Details of the two-page letter -- which was delivered to Pakistan's embattled President Asif Ali Zardari late last month -- were leaked to the US media yesterday, hours ahead of Mr Obama's expected announcement of a 34,000-strong troop surge for next-door Afghanistan.
Mr Obama is believed to have offered Pakistan an expanded strategic partnership, including enhanced trade and development aid and help to improve its relations with India.
But he warned the nuclear-armed nation to end the "ambiguity" in its relations with five extremist groups -- al-Qa'ida, Afghan Taliban, the Haqqani network, Tehrik-e-Taliban (Pakistan) and LET -- and work more co-operatively with the US to stamp them out.

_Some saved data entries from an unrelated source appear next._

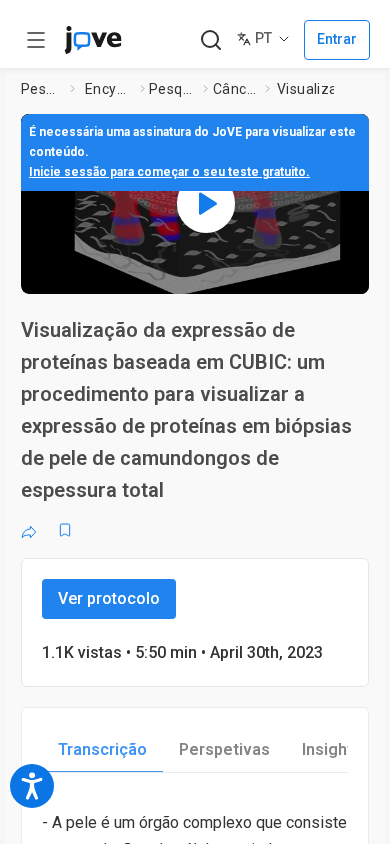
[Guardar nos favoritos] (65, 530)
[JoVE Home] (93, 40)
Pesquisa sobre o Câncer (172, 89)
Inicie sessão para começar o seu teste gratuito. (169, 172)
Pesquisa (41, 89)
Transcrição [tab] (102, 749)
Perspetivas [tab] (224, 749)
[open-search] (210, 40)
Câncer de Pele (235, 89)
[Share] (29, 530)
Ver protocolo (109, 598)
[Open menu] (36, 40)
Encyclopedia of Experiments (108, 89)
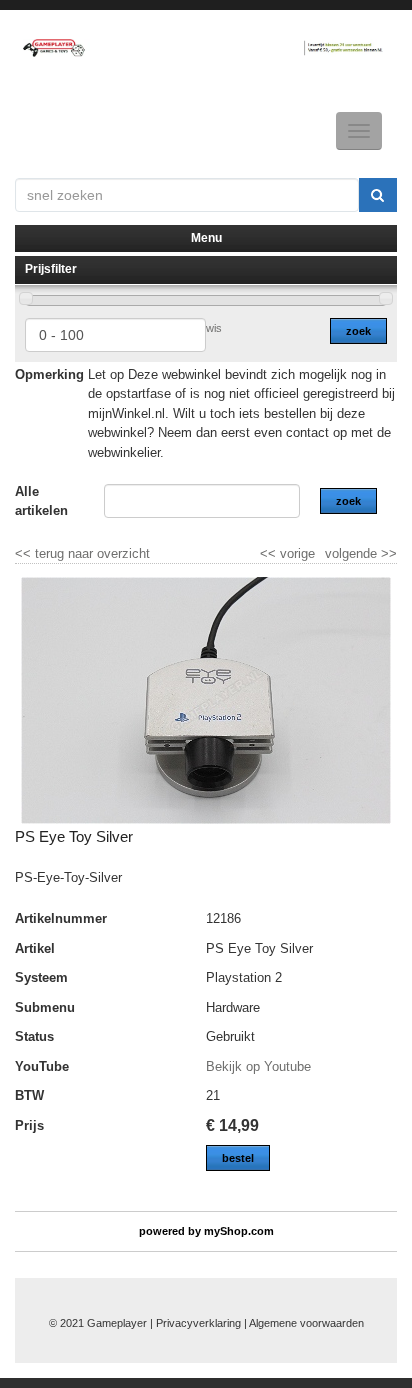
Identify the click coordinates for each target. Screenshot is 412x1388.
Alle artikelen (41, 501)
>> (387, 553)
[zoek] (378, 195)
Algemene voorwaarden (306, 1323)
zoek (358, 331)
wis (214, 328)
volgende (361, 553)
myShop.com (239, 1231)
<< (270, 553)
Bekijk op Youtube (258, 1066)
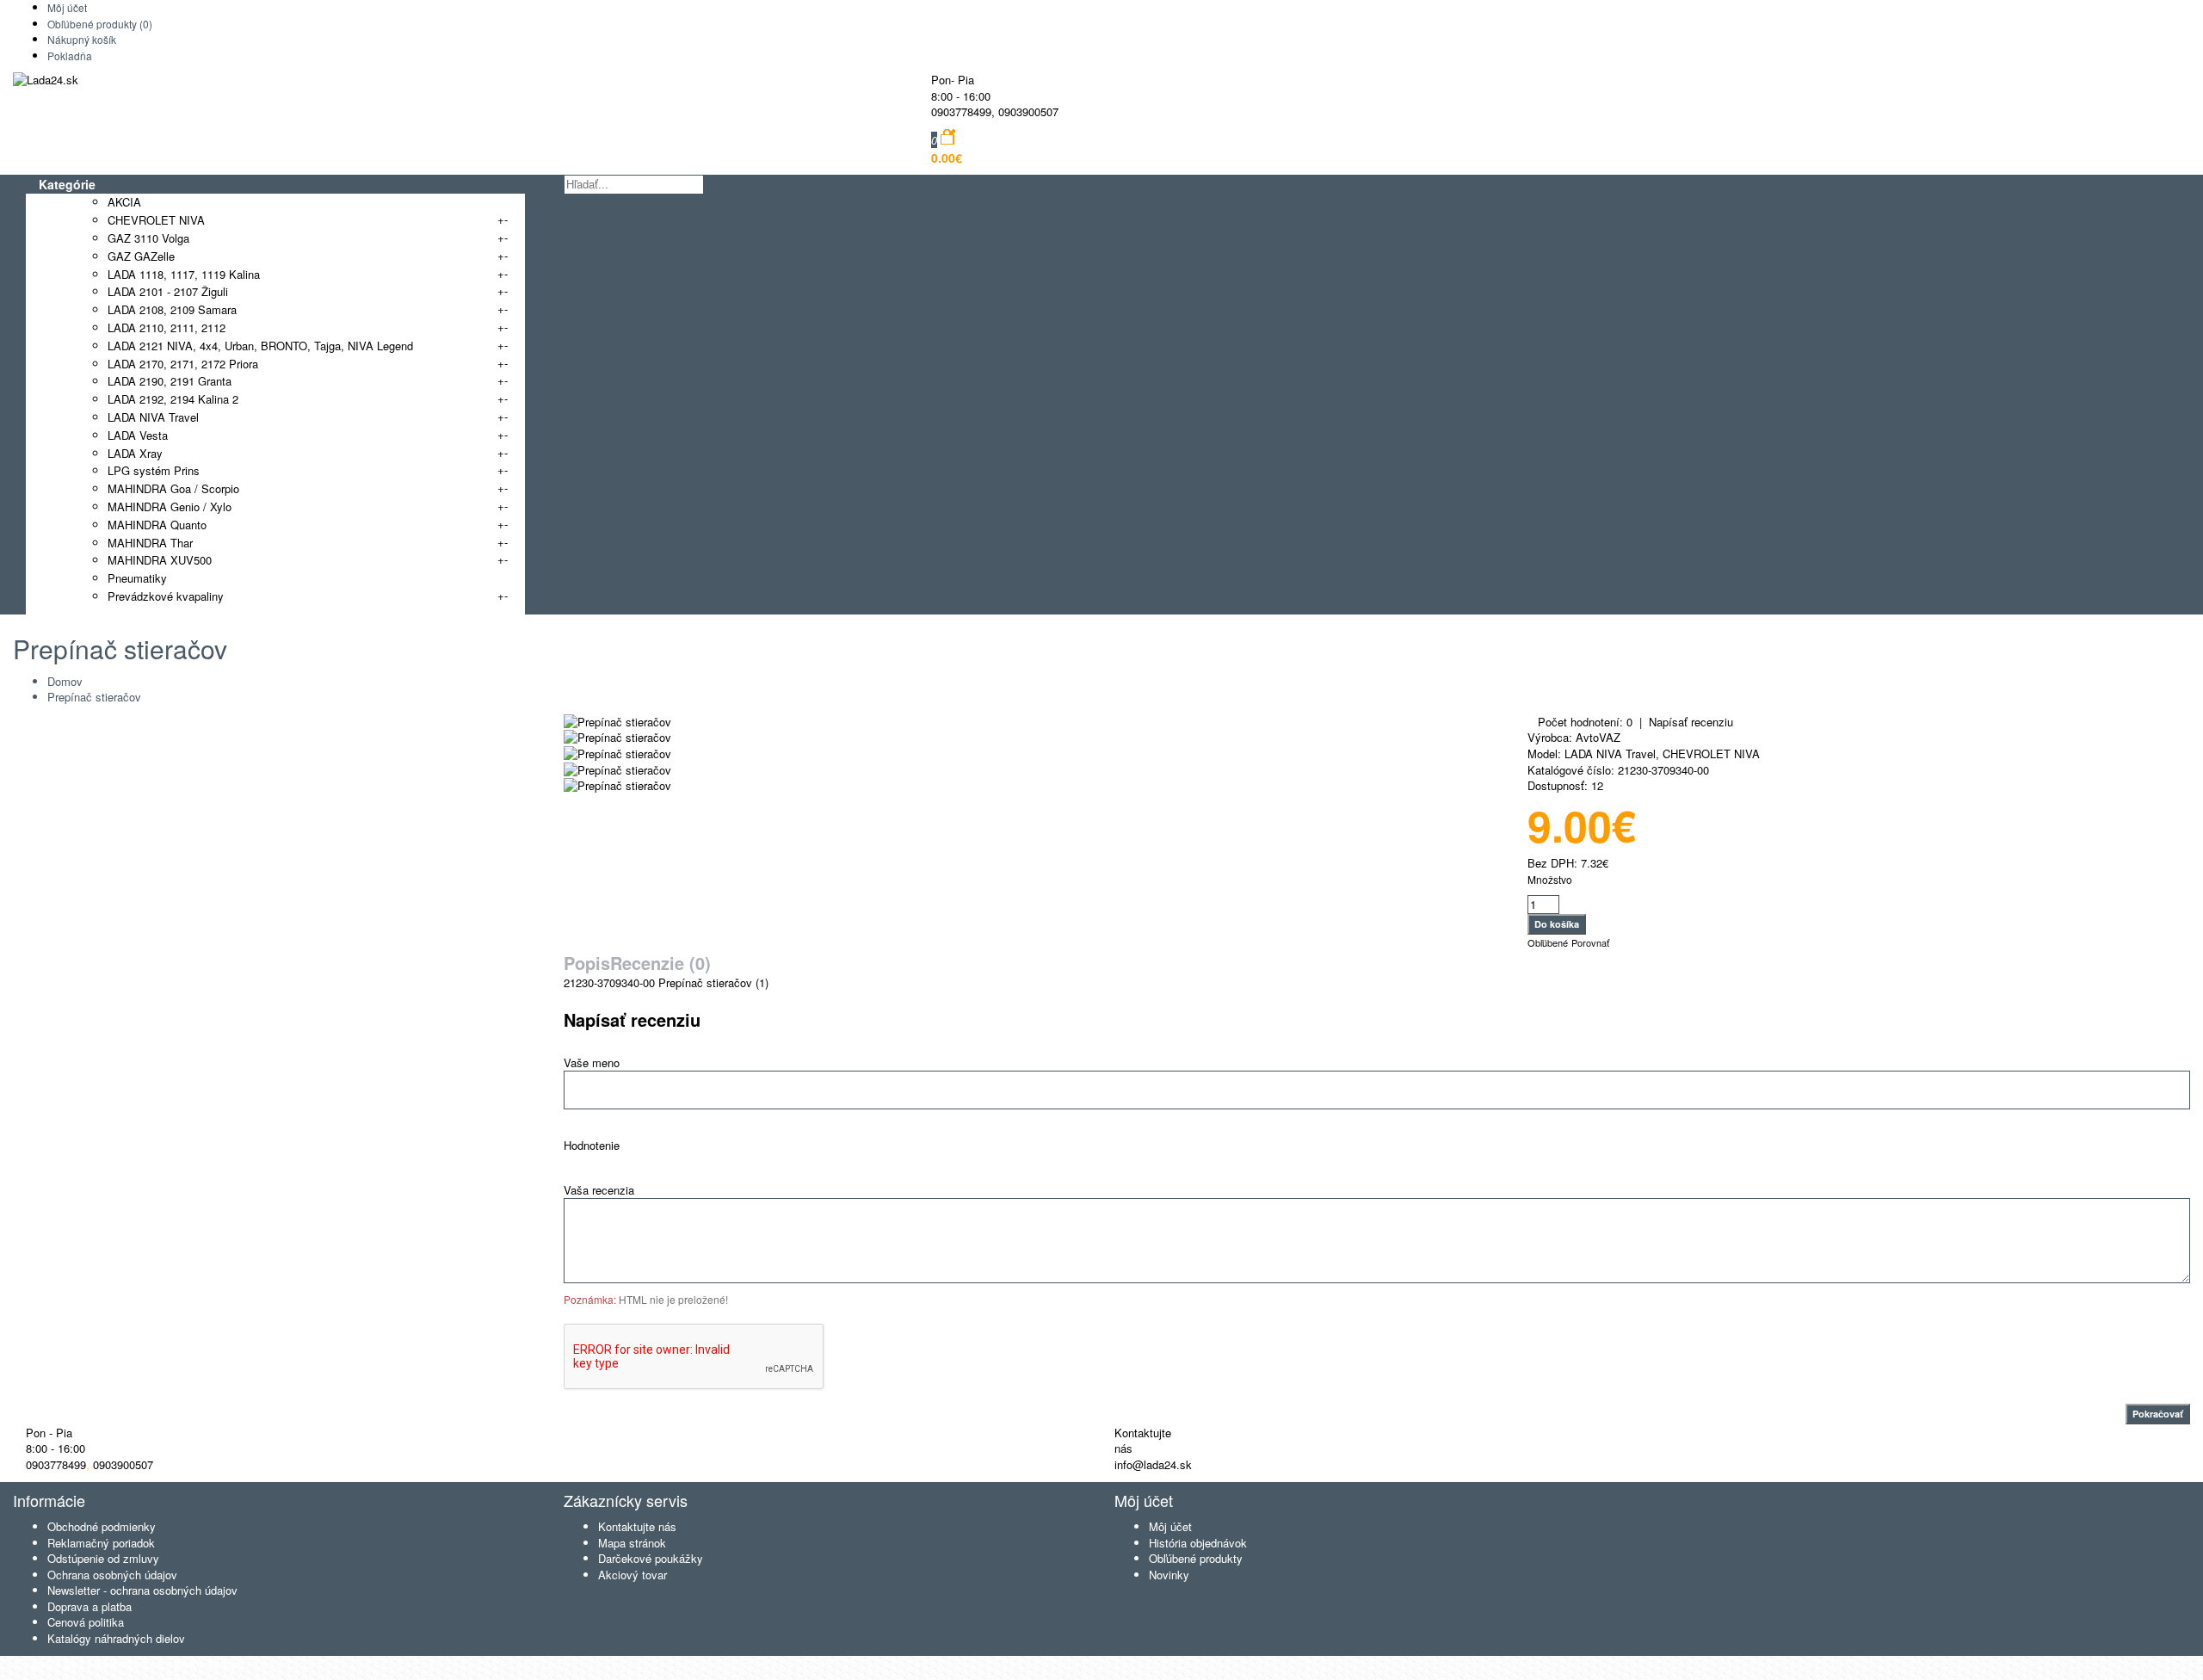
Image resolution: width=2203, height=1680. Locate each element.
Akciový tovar (632, 1574)
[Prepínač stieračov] (617, 721)
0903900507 (1028, 111)
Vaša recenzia (599, 1190)
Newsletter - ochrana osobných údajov (142, 1590)
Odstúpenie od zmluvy (103, 1558)
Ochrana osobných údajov (112, 1574)
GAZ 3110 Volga (148, 238)
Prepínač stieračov (94, 697)
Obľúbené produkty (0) (99, 23)
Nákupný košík (81, 39)
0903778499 (961, 111)
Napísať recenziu (1691, 721)
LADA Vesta (138, 435)
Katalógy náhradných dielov (116, 1638)
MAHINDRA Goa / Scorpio (173, 488)
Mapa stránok (632, 1543)
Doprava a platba (89, 1606)
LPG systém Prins (154, 470)
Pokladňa (69, 55)
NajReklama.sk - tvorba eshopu (166, 1663)
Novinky (1169, 1574)
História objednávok (1198, 1543)
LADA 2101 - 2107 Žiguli (168, 291)
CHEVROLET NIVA (156, 220)
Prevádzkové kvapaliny (166, 596)
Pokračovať (2157, 1413)
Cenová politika (85, 1622)
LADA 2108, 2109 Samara (172, 309)
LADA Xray (135, 453)
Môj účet (67, 7)
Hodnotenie (592, 1145)
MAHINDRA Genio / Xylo (169, 506)
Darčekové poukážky (650, 1558)
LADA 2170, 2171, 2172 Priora (183, 363)
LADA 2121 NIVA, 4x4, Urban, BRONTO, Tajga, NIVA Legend (260, 345)
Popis (587, 962)
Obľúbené (1547, 942)
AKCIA (124, 202)
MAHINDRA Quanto (157, 524)
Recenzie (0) (660, 962)
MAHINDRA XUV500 (160, 560)
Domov (65, 681)
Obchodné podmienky (101, 1526)
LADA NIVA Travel (153, 417)
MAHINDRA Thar (150, 542)
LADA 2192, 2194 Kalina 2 (173, 399)
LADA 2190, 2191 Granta (169, 381)
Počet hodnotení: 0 (1585, 721)
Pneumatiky (137, 578)
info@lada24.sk (1153, 1464)
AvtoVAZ (1598, 737)
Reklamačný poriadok (101, 1543)
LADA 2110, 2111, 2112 (166, 327)
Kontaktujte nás (637, 1526)
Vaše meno (592, 1062)
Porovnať (1590, 942)
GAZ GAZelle (141, 256)
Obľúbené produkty (1196, 1558)
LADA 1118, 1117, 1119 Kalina (184, 274)
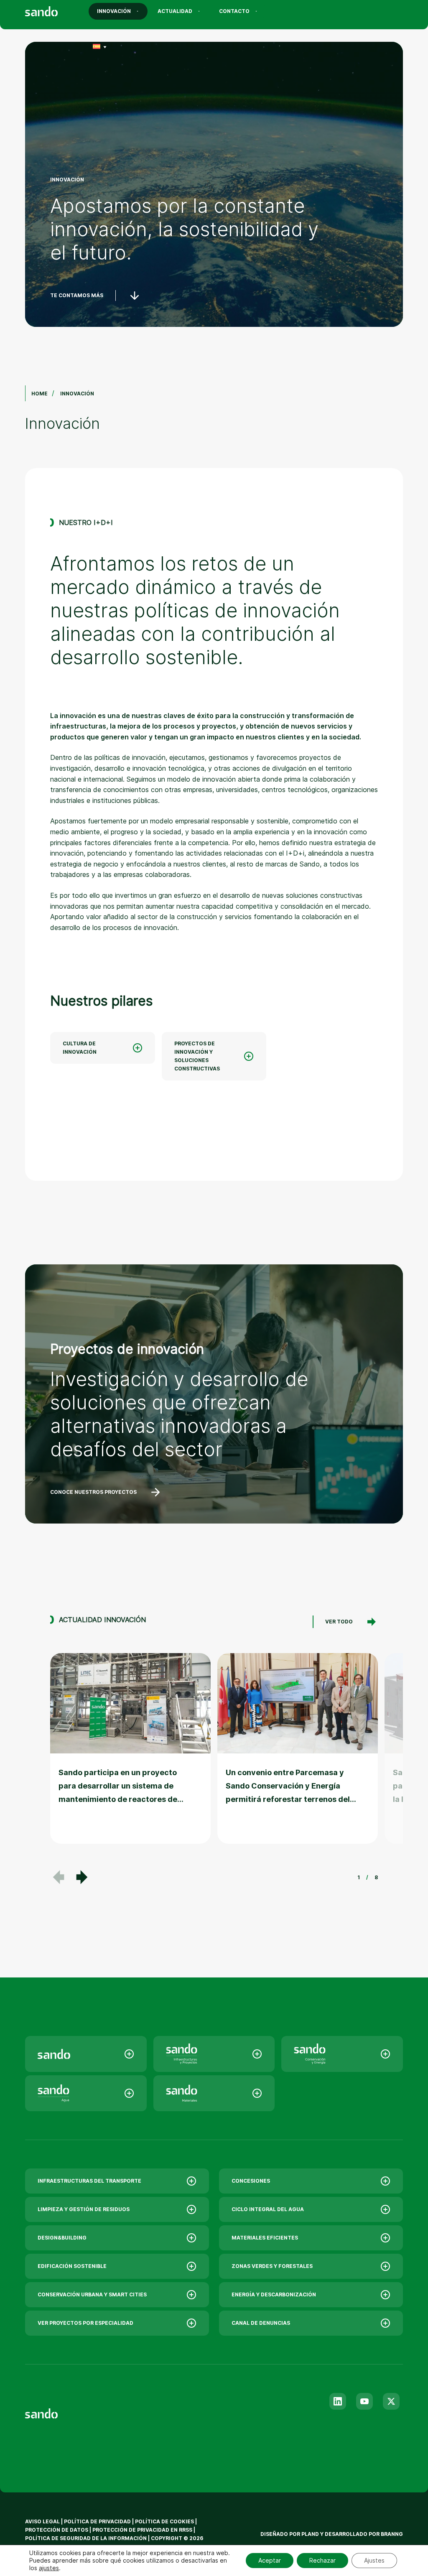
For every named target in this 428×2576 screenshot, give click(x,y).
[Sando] (56, 12)
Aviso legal (42, 2521)
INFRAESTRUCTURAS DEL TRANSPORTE (89, 2181)
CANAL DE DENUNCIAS (261, 2323)
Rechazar (322, 2560)
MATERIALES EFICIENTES (265, 2238)
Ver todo (339, 1621)
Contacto (234, 11)
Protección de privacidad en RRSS (142, 2530)
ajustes (49, 2567)
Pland (310, 2534)
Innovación (114, 11)
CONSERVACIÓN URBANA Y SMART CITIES (92, 2294)
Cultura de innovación (80, 1047)
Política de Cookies (165, 2521)
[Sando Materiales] (214, 2093)
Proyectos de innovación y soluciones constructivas (197, 1056)
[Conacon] (342, 2054)
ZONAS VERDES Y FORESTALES (272, 2266)
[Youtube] (364, 2401)
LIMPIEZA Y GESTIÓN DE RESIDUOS (84, 2209)
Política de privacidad (98, 2521)
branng (392, 2534)
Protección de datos (56, 2530)
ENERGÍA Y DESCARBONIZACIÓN (274, 2294)
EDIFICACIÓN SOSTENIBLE (72, 2266)
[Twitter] (391, 2401)
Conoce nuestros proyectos (93, 1492)
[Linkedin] (337, 2401)
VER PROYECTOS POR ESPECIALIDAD (85, 2323)
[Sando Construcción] (214, 2054)
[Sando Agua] (86, 2093)
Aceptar (269, 2560)
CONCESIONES (251, 2181)
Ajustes (374, 2560)
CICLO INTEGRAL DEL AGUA (268, 2209)
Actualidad (175, 11)
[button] (82, 1877)
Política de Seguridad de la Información (86, 2538)
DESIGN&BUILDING (62, 2238)
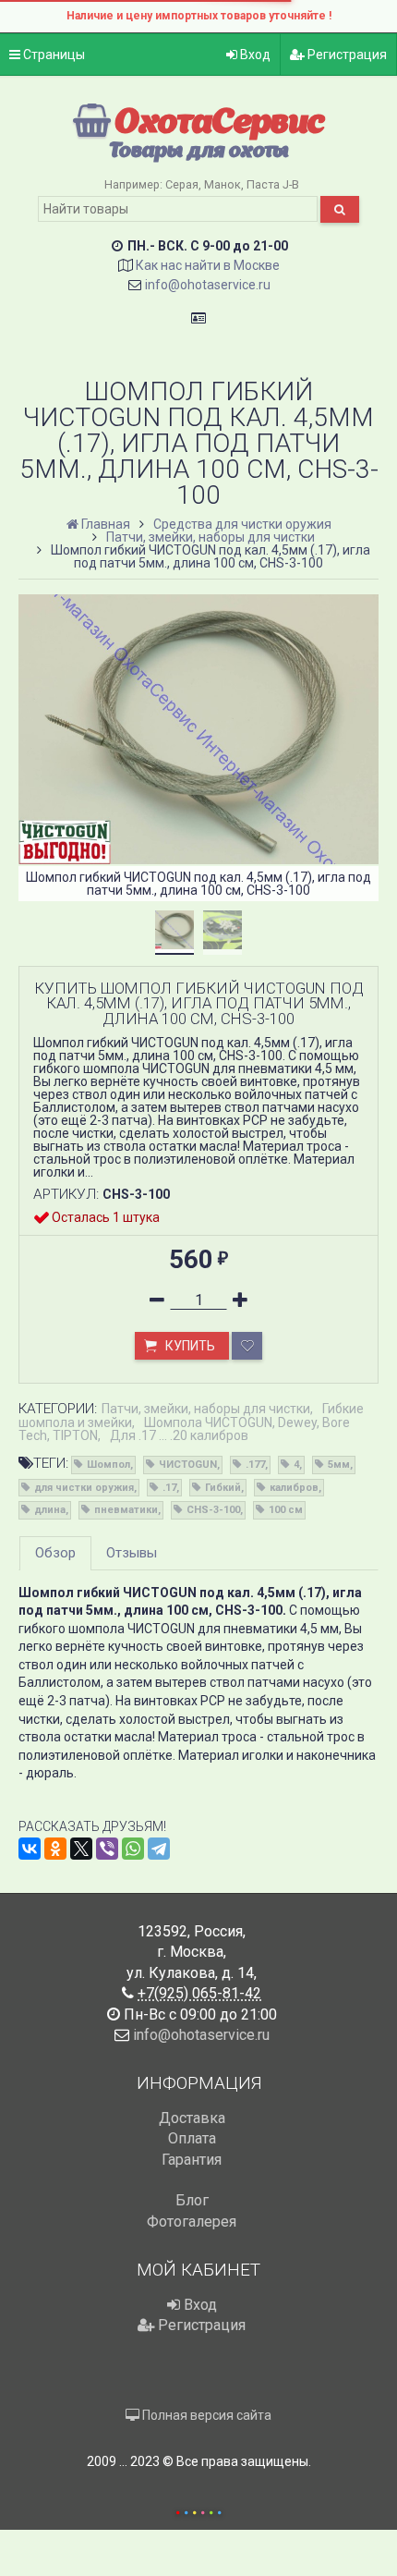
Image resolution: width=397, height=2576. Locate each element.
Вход (254, 54)
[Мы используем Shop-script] (198, 2510)
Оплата (192, 2138)
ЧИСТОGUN (188, 1465)
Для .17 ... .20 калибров (179, 1435)
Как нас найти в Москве (208, 265)
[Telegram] (159, 1848)
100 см (286, 1510)
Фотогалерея (191, 2221)
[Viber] (107, 1848)
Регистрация (346, 54)
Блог (192, 2200)
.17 (169, 1488)
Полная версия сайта (205, 2415)
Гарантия (192, 2159)
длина (50, 1510)
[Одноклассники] (55, 1848)
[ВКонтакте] (29, 1848)
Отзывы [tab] (131, 1552)
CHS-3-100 (213, 1510)
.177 (255, 1465)
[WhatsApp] (133, 1848)
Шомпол (108, 1465)
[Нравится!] (247, 1346)
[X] (81, 1848)
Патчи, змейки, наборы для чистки (206, 1408)
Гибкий (223, 1488)
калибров (294, 1488)
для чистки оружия (84, 1488)
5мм (339, 1465)
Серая (181, 184)
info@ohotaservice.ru (208, 284)
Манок (222, 184)
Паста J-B (273, 184)
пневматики (126, 1510)
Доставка (192, 2118)
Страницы (52, 54)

The letter was delivered by Mr Obama's national security adviser, General James Jones, during a recent trip to Islamabad, where he told officials that the US military effort to defeat the Afghan insurgency would fail unless Pakistan increased its strikes against those five groups.
A recent review of US policy in the region also acknowledged Pakistan's crucial role, with one senior administration official telling The Washington Post yesterday: "We can't succeed without Pakistan." Another official told the paper: "No matter how many troops you send, if the safe haven in Pakistan isn't cracked, the whole mission is compromised."
Britain is also taking a harder line against the Pakistan establishment's tacit support of groups such as the Afghan Taliban, whose command structure is believed to be openly operate from the Pakistani city of Quetta.
At the weekend, British Prime Minister Gordon Brown said: "People are going to ask why, eight years after 2001, Osama bin Laden has never been near to being caught."